CONSEGNA =
Rispondi a queste domande sul brano di lettura dedicato a Cernica:
(a) Com'era il tempo nel pomeriggio dell'arrivo a Cernica?
(b) Quale parte del monumento all'UCK risulta già ultimata?
(c) Che cos'è in realtà la scuola nella zona dei sopravvissuti serbi?

BRANO DI LETTURA =
====
DAL KOSOVO, GENNAIO 2003.



di Maria Lina Veca

CERNICA

Arrivo a Cernica in un pomeriggio di
neve e ghiaccio.

All'ingresso di questo paese, che ha
visto i combattimenti più cruenti e
tanti episodi di odio e crudeltà, un
segnale inquietante: un grande
monumento all'UCK, in costruzione.

E' già ultimata la scalinata di marmo,
e in cima ci sarà la stele nera, a
ricordo dei "combattenti" terroristi
del sedicente "esercito di liberazione
del Kosovo".

Si entra in paese, e sulla sinistra
fervono i lavori per la grande Moschea,
più avanti la nuova scuola del
villaggio, una costruzione moderna e
rifinita.

Peccato che sia aperta soltanto per i
bambini albanesi, e chiusa alla
frequentazione delle minoranze
non-albanesi. Peccato anche che nella stanza
del Direttore didattico della scuola,
un insegnante albanese, troneggino le
foto dei "martiri" dell'UCK e anche il
calendario dei "combattenti"
estremisti albanesi: tutti ovviamente
completi di divisa e Kalashnikov.

Molto educativo per i bambini e molto
appropriato alla costruzione di un
futuro di pace e di convivenza...

Con il Land-Rover dei Carabinieri
proseguiamo ancora ed entriamo nella
zona più povera, quella dei sopravvissuti
serbi. Qui la scuola è molto diversa
dall'altra: in realtà non è neanche una
scuola, è una stalla, appena
"mascherata" da una mano di vernice.
====
DATI RACCOLTI =
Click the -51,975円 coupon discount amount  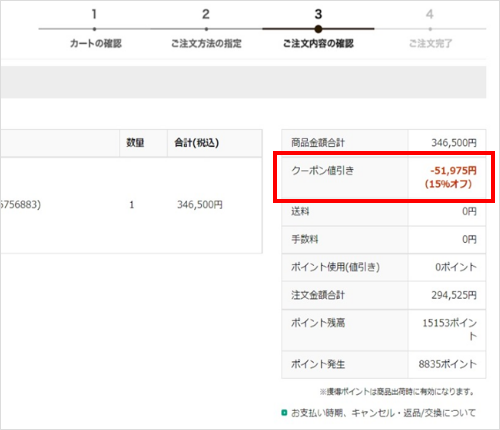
====
COMPITO SVOLTO =
(a) Un pomeriggio di neve e ghiaccio.
(b) La scalinata di marmo.
(c) Una stalla, appena "mascherata" da una mano di vernice.